If the Marlins are out of the race by July, Fernandez will probably be moved.

Steve Mitchell-USA TODAY Sports

Jose Fernandez will almost certainly only toss close to 180 innings in 2016. For that to be significant, the Marlins have to remain competitive.

As the club prepares for the start of Spring Training, keeping its ace healthy appears to rightfully be one of its top priorities. MLB.com's Joe Frisaro reported Tuesday the Marlins and Fernandez will be meeting to come up with a plan once squad workouts and spring contests get underway.

Fernandez, arguably one of the best young pitchers in the game at just 23, underwent Tommy John surgery in 2014. He missed a large part of the 2015 campaign as a result, but was able to toss 64 endings despite a shoulder injury that resulted in another stint on the disabled list.

Miami, Frisaro notes, has a desire to have a limit set before the season opener against the Tigers. When a number is agreed upon is not notably significant. But it will not just be the Marlins involved. Fernandez, too, will have a say, which also means his agent, Scott Boras, will likely be involved too.

Fernandez has never tossed more than 172 innings in his major league career, so the Marlins are handling the situation the proper way. There is no need to rush Fernandez back, have him throw 200 innings and then spend an extensive period of time on the disabled list in 2017.

Both the Nationals and Mets have been questioned with regard to rising stars returning from Tommy John surgery.

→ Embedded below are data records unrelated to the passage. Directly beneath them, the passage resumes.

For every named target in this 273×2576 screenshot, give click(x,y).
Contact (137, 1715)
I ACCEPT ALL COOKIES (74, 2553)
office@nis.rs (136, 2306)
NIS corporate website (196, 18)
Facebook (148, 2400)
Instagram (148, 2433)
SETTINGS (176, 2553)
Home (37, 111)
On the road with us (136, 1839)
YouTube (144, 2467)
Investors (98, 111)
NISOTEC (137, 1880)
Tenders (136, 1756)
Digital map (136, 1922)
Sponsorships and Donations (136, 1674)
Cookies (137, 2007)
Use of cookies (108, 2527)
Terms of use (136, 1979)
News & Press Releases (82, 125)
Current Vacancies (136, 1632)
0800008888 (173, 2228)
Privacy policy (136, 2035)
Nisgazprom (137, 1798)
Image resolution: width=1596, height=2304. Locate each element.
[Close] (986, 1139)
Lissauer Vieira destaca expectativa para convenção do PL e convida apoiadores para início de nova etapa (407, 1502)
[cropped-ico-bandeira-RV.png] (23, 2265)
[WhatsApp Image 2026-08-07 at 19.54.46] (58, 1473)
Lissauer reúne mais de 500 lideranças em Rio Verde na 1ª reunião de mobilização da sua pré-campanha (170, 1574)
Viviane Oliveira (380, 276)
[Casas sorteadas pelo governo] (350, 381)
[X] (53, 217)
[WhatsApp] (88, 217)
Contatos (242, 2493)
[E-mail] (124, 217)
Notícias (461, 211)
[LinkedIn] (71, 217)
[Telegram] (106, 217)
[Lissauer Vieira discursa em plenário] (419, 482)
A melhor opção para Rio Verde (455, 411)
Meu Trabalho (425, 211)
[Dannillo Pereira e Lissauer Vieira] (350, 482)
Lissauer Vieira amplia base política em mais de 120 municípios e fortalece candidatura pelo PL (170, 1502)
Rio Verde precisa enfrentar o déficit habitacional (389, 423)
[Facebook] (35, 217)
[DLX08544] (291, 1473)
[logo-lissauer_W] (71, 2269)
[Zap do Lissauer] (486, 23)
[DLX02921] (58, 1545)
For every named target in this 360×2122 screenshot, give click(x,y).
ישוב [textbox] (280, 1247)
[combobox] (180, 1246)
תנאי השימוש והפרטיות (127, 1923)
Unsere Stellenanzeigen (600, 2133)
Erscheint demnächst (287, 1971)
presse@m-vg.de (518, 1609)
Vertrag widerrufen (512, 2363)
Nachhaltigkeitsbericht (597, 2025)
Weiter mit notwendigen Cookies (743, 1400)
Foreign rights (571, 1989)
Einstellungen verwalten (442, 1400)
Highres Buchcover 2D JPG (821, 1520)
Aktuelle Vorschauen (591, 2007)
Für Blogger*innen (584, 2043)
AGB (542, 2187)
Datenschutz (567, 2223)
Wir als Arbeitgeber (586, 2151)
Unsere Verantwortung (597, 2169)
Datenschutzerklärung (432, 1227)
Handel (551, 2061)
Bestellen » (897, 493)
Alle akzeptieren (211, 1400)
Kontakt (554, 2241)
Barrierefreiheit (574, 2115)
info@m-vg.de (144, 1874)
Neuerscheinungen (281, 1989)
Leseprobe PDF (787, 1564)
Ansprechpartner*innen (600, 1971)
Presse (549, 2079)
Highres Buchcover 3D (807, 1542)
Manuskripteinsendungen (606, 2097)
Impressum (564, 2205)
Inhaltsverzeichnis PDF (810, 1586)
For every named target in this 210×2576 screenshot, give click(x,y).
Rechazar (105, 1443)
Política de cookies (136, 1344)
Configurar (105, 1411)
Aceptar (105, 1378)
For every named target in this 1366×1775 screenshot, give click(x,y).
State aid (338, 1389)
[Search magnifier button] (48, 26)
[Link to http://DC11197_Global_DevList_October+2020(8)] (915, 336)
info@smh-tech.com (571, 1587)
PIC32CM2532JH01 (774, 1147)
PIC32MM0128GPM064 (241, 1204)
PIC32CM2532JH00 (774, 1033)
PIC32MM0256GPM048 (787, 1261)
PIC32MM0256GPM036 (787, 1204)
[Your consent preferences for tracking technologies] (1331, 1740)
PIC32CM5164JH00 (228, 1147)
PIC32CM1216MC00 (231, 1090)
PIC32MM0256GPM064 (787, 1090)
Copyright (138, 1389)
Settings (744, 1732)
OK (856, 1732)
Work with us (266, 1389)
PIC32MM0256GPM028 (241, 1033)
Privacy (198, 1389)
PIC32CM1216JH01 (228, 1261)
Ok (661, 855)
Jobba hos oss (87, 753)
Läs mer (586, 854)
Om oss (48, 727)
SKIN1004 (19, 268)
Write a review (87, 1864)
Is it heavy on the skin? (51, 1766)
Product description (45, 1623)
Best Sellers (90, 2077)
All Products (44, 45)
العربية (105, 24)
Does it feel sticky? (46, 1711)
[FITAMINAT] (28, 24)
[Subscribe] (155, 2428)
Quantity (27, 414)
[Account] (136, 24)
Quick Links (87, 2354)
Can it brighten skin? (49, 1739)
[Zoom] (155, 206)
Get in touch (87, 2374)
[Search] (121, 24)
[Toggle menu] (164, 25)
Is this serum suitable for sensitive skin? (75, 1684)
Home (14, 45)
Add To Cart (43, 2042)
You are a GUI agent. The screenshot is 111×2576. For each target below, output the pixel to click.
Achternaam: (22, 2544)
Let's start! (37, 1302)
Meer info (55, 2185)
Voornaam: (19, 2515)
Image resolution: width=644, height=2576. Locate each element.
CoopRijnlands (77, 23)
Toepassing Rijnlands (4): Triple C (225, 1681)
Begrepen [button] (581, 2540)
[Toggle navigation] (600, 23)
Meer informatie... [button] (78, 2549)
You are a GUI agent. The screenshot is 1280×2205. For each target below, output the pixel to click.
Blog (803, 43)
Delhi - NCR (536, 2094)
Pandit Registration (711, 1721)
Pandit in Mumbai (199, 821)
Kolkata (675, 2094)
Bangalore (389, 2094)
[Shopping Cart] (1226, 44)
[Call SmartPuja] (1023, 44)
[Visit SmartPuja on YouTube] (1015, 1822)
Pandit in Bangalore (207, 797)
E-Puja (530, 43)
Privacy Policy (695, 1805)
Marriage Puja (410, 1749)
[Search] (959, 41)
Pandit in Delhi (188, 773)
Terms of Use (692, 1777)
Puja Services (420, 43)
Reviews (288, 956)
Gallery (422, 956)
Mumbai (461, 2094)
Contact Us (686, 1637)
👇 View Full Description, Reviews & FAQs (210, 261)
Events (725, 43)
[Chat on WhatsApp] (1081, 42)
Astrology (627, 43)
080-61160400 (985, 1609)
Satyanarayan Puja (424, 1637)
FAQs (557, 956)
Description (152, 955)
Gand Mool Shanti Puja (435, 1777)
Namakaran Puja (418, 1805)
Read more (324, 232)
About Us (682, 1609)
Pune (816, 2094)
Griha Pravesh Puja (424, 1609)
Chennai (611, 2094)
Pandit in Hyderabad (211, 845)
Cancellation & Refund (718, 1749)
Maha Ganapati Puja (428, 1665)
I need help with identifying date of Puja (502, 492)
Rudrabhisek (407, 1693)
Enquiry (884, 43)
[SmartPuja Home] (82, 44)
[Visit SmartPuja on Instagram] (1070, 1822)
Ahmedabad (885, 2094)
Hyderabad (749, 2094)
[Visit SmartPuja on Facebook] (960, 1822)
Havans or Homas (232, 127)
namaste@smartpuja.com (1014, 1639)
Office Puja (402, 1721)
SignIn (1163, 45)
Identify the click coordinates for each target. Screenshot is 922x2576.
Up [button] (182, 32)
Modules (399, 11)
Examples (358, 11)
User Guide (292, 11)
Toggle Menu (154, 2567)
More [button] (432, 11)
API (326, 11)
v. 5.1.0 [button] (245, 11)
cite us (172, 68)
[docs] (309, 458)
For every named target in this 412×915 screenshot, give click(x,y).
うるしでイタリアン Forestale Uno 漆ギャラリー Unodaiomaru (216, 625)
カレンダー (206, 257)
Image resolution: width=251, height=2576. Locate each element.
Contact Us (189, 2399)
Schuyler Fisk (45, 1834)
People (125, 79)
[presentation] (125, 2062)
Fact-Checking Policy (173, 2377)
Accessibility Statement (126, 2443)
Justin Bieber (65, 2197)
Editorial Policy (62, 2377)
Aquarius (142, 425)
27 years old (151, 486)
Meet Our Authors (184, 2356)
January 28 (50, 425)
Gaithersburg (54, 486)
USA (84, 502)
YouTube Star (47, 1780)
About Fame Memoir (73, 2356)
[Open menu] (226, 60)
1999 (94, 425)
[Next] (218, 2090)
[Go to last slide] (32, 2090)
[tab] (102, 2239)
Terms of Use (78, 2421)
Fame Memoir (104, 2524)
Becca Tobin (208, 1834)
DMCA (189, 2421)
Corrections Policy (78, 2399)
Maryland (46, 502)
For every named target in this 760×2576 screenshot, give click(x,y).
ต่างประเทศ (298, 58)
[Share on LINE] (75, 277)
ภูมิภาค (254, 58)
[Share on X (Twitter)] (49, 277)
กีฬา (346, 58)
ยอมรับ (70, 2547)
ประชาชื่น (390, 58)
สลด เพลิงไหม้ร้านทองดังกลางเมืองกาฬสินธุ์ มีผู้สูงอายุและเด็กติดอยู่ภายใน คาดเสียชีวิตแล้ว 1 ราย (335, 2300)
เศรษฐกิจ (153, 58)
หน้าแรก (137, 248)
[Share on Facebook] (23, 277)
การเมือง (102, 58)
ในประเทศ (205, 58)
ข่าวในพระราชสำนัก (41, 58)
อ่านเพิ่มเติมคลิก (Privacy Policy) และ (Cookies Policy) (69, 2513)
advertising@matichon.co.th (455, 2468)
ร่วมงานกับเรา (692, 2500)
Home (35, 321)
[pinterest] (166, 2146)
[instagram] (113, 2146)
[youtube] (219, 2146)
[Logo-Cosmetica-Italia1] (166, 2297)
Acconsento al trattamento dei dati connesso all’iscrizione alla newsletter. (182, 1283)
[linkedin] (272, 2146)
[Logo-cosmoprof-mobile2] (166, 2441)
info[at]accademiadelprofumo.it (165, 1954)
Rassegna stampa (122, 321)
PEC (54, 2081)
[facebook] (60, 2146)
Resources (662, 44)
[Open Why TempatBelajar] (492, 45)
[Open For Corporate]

Stephen Strasburg and Matt Harvey both bounced back, but the way each situation was handled was revealed and criticized throughout the industry.

It does not look like the Marlins will be able to sign Fernandez to an extension--they have reportedly already tried multiple times and have been unsuccessful--so they need to receive the most out of him for the next three seasons, assuming he is not traded.

Fernandez can either skip starts throughout the season or make exactly 30 during which he averages six innings per outing.

Miami has to be winning for Fernandez's innings limit to be relevant. If the Marlins are struggling come the summer, Fernandez will likely either be moved or prematurely shut down.

At this point, the limit matters. In a few months, it might not.